Lenin –polemizando con las posiciones de Rosa
Luxemburg y León Trotsky, cercanas a las del Marx del Manifiesto–
irá más lejos, innovando las ideas del Marx maduro mediante el análisis de la
fase imperialista: la creación de grandes imperios coloniales por parte de las
potencias más importantes crea condiciones completamente nuevas, que exaltan el
papel de las luchas de liberación nacional en el marco de la lucha mundial
contra el capitalismo. Encontramos una análoga evolución del pensamiento
gramsciano: cercano a las posiciones del joven Marx hasta que el sistema
capitalista pareció evolucionar hacia la unificación del mundo, Gramsci cambió
de punto de vista conforme el estado nacional burgués volvía a dominar la
escena política (tras el final de la primera globalización y el fracaso de las
revoluciones socialistas en el centro de Europa). En la “guerra de posiciones”
que opone burguesía a proletariado en estas nuevas condiciones, Gramsci, sin
renegar de la perspectiva internacionalista, se concentra en la necesidad de
construir un bloque social que solo puede moverse en el contexto nacional (en
lo que fue definido como el giro nacional-popular de Gramsci).
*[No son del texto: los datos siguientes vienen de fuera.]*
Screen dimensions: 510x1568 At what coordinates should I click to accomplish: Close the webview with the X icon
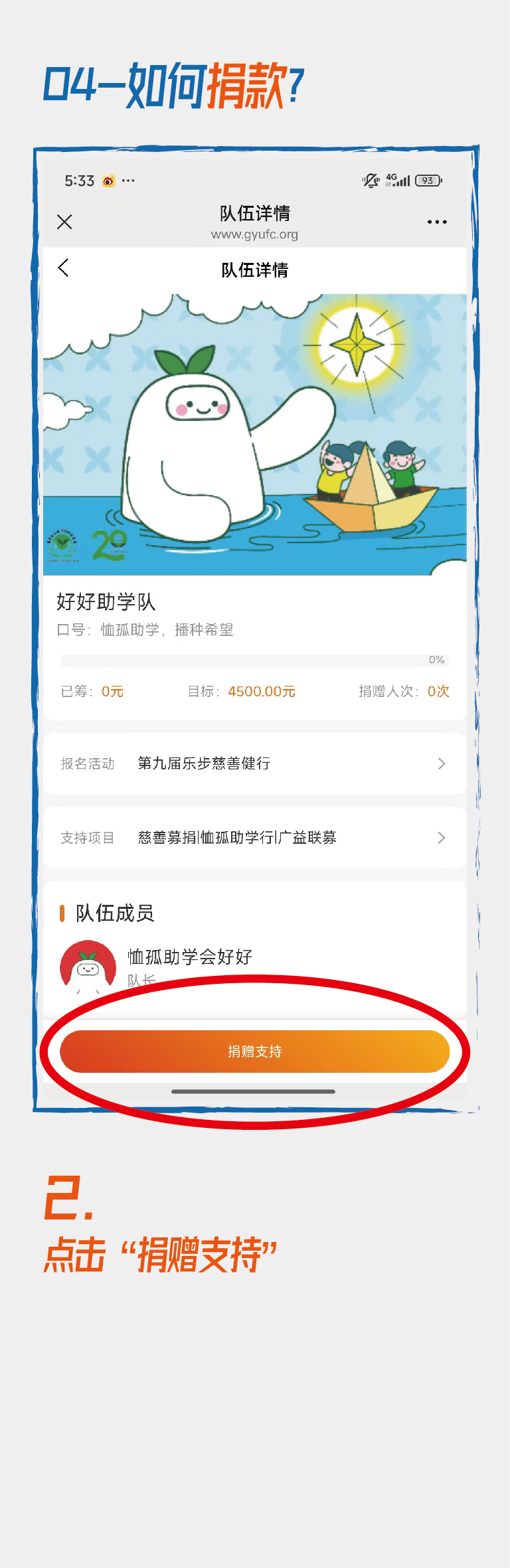click(x=64, y=222)
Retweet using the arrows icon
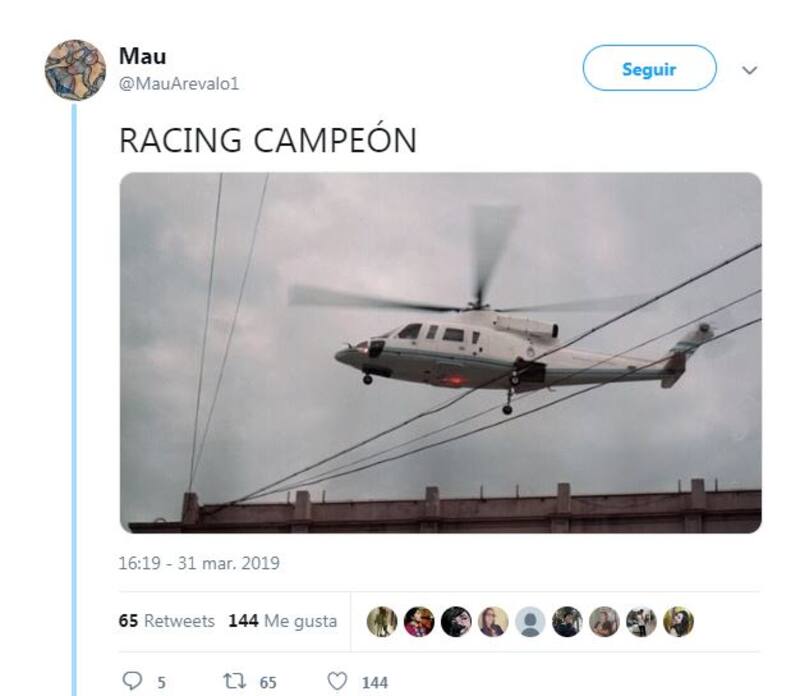This screenshot has height=696, width=800. click(235, 681)
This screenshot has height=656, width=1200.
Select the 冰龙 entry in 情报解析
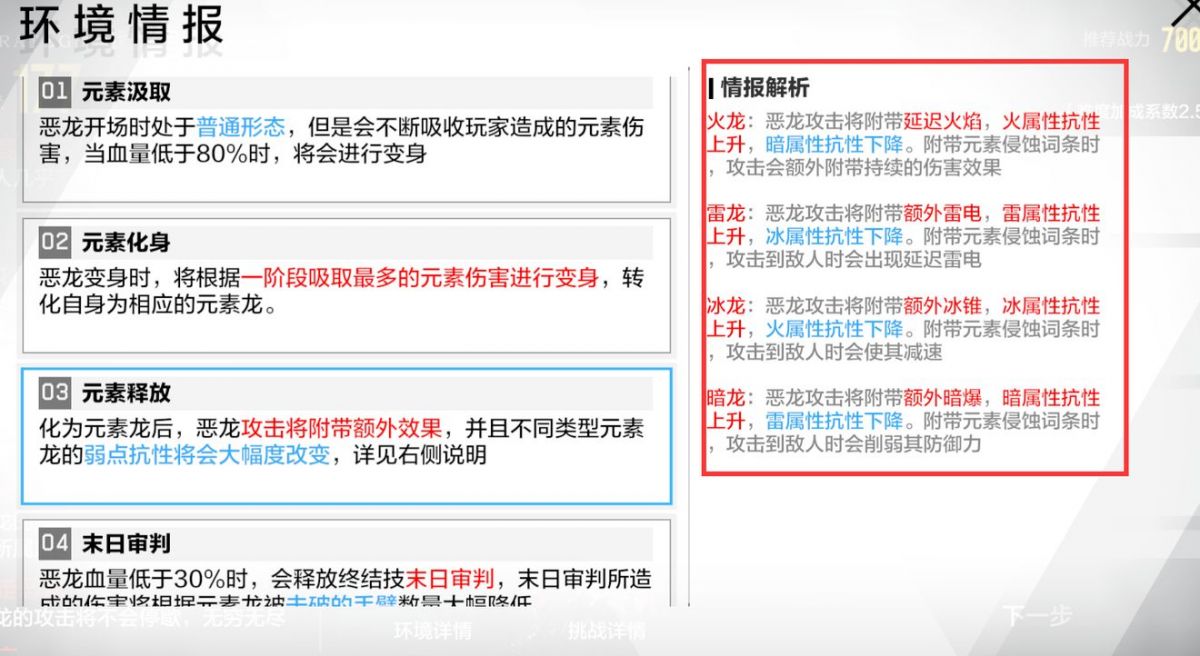pyautogui.click(x=726, y=306)
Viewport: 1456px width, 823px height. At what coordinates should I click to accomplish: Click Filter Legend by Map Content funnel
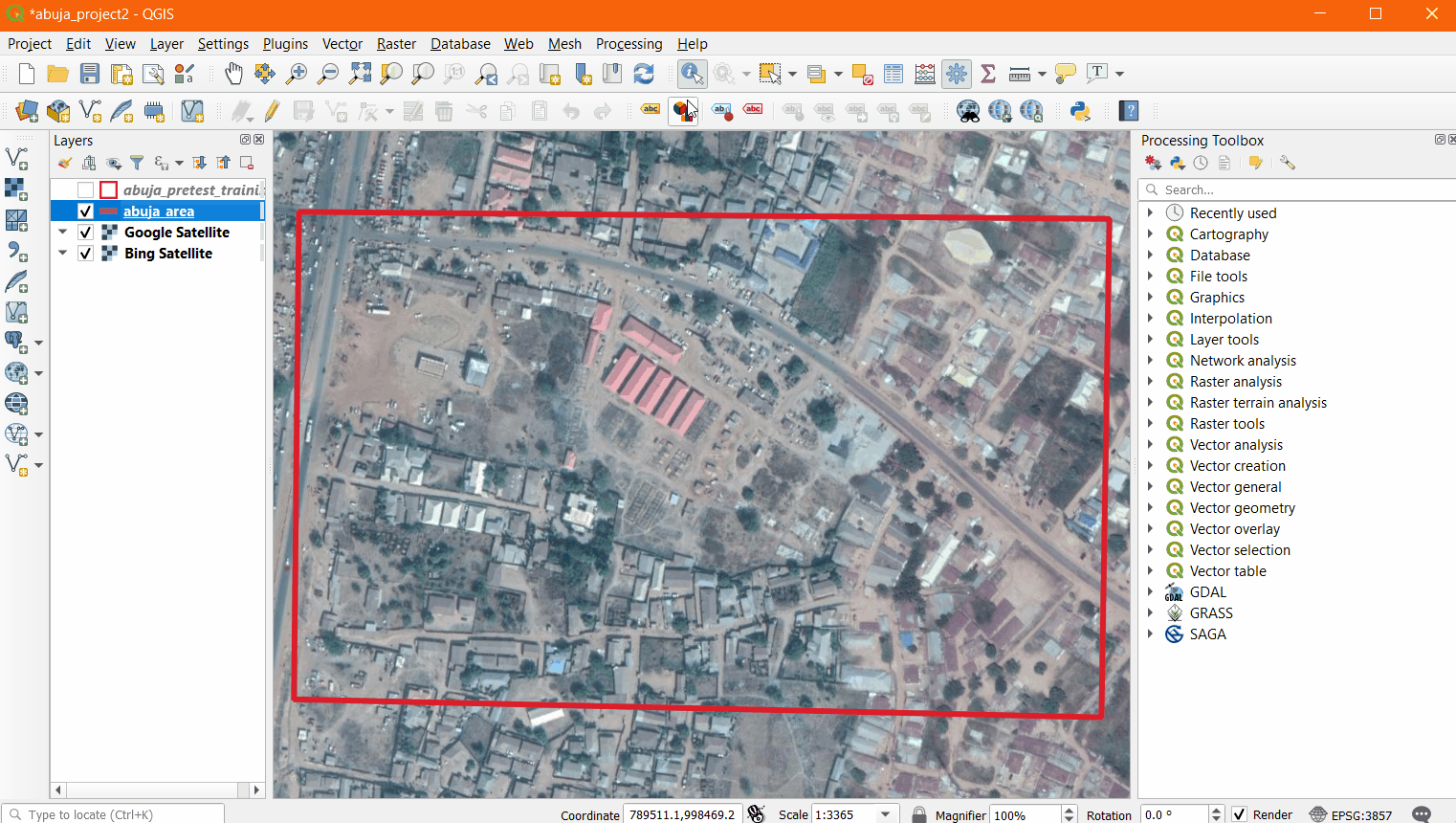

Los ecos de este debate se apagaron hasta
desaparecer a partir de los años 70 del siglo pasado. Se podría justificar este
giro porque en las décadas posteriores a la II Guerra Mundial se realizó el
proceso de liberación de la mayor parte de los países del Tercer Mundo del yugo
de la opresión nacional. Pero se trata de un error de perspectiva: es
precisamente a partir de aquellos años, como ha explicado Samir Amin,
que las burguesías nacionales de aquellos países, después de haber sido
protagonistas –forzadas por las rebeliones de sus pueblos– de las luchas de
liberación nacional, vuelven a desempeñar el papel de agentes mediadores de los
intereses del capital transnacional, en un contexto que no contempla ya la
ocupación militar directa de sus respectivos territorios sino la integración en
el proceso de globalización impulsado por la unificación de Occidente bajo la
hegemonía estadounidense. Y es precisamente este retorno de la tendencia a la
unificación mundial de los mercados lo que va a deslumbrar a las izquierdas
occidentales encerrándolas de nuevo en una visión economicista. Nace así un
“pensamiento único” en las izquierdas occidentales sobre la cuestión de la
relación entre la lucha anticapitalista y la cuestión nacional que rechaza las
tesis de Frantz Fanon, el último gran exponente del punto de vista que fue ya
del Marx maduro, de Lenin y de Gramsci. Allí donde Fanon contestaba la relación
automática entre progreso y Occidente, acusando al cosmopolitismo y al
universalismo burgueses (travestidos de internacionalismo) de ser armas
dirigidas a destruir la resistencia de los pueblos coloniales, la mayoría de
los intelectuales de izquierda occidentales asumen un punto de vista de un
internacionalismo doctrinal y abstracto, junto a la tesis según la cual la
superación del capitalismo puede darse solo donde las fuerzas productivas alcanzan
su nivel más alto de desarrollo (un punto de vista que, entre otras cosas,
ignora que hasta hoy las únicas revoluciones socialistas se han llevado a cabo
por las clases obreras en formación de los países periféricos aliadas con las
grandes masas campesinas). Si se exceptúan las reflexiones de aquellos autores
que –como Arrighi, Wallerstein y Samir Amin– han asumido como central la
contradicción centro-periferia en su análisis del sistema mundo, todos los
otros exponentes de la inteligencia marxista han acabado por considerar
negativa o hasta reaccionaria todo tipo de reivindicación de la soberanía
nacional. Contra esta visión pretendo proponer un punto de vista que no solo
reivindica la validez de las reivindicaciones soberanistas de los países periféricos,
sino que afirma que la lucha por la soberanía nacional puede asumir un carácter
progresivo también para los pueblos europeos (sobre todo para los pueblos
mediterráneos). Antes debo aclarar qué entiendo exactamente por soberanía
nacional y por qué considero posible distinguir entre los diferentes
significados que el concepto asume en el campo populista.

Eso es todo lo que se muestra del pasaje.